- EXERCISE AIM
Reproduce only this range: the line holding "Screen dimensions: 640x421" through the last line of the data below, both included, exactly, with no pictures.

- RECORDS SHOWN

==========

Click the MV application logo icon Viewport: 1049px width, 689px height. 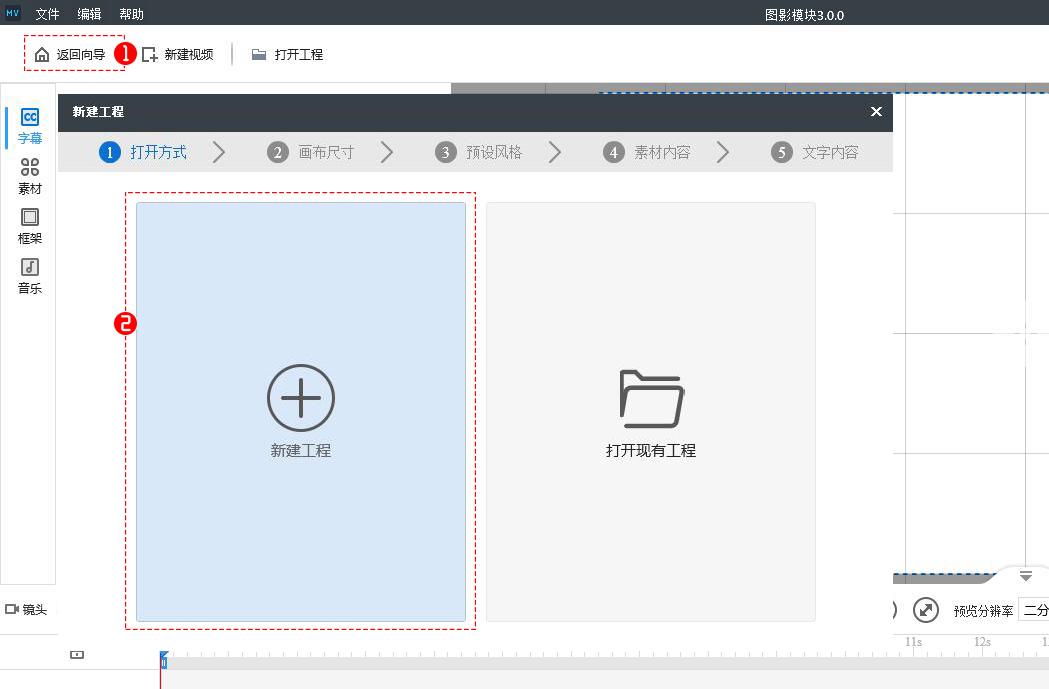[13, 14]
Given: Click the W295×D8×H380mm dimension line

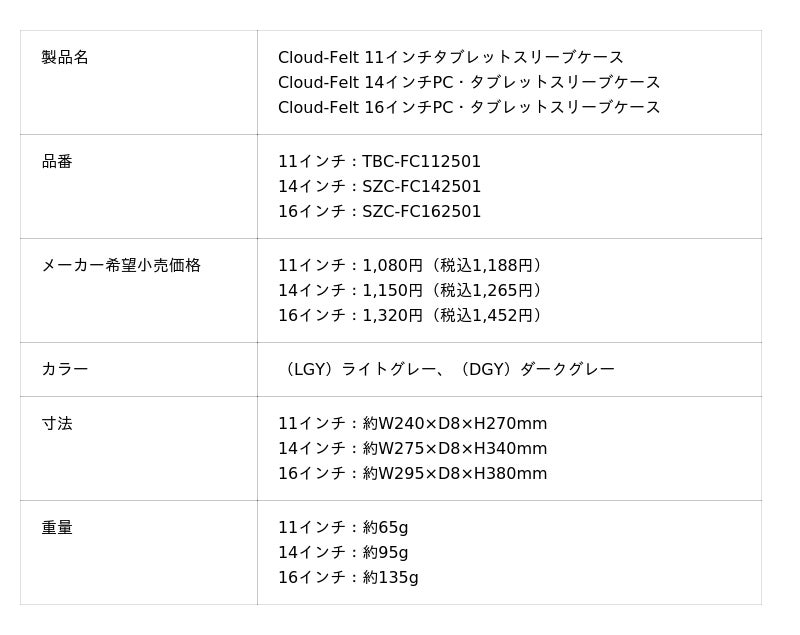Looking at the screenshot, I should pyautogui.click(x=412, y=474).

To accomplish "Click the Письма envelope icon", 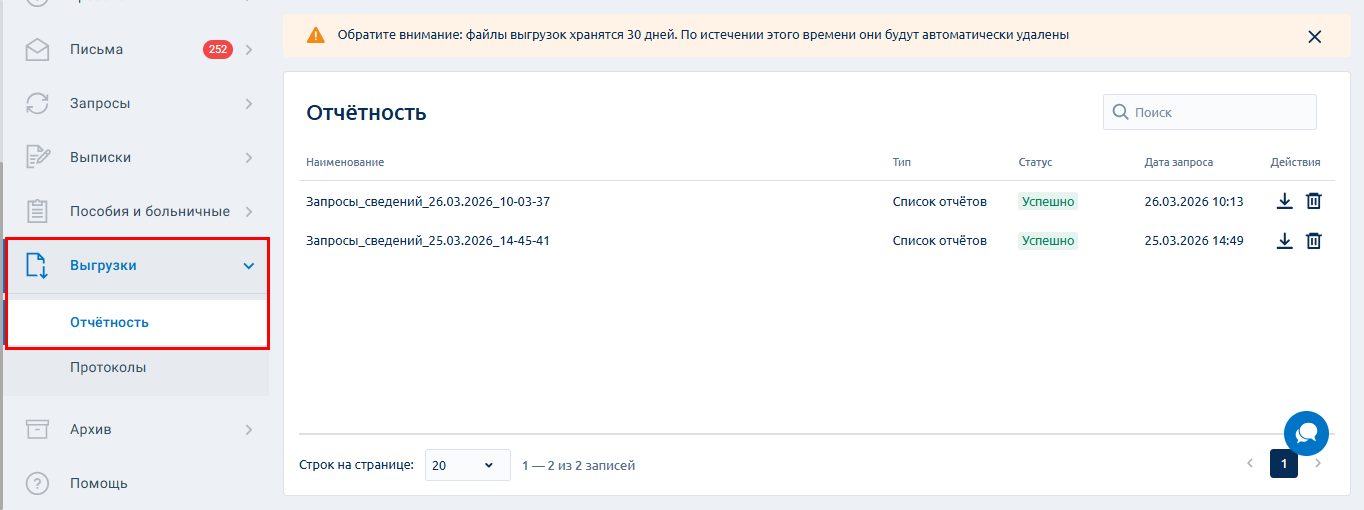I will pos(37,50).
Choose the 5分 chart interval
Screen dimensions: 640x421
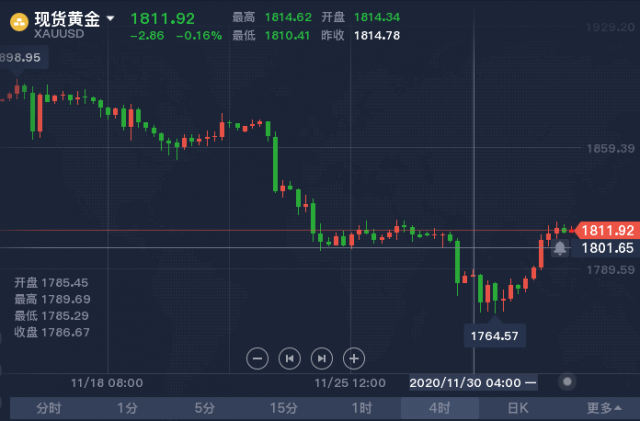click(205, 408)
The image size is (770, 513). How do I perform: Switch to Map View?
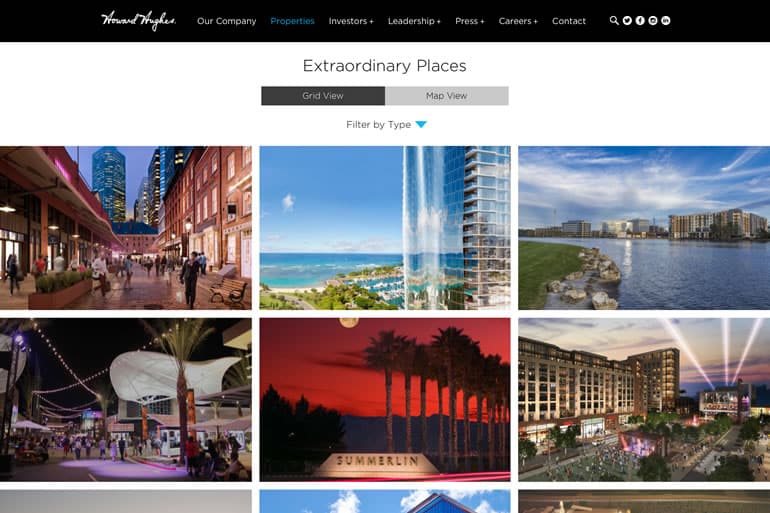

==========

- ANSWER BOX
Screen dimensions: 640x421
click(205, 408)
The image size is (770, 513). How do I perform: Switch to Map View?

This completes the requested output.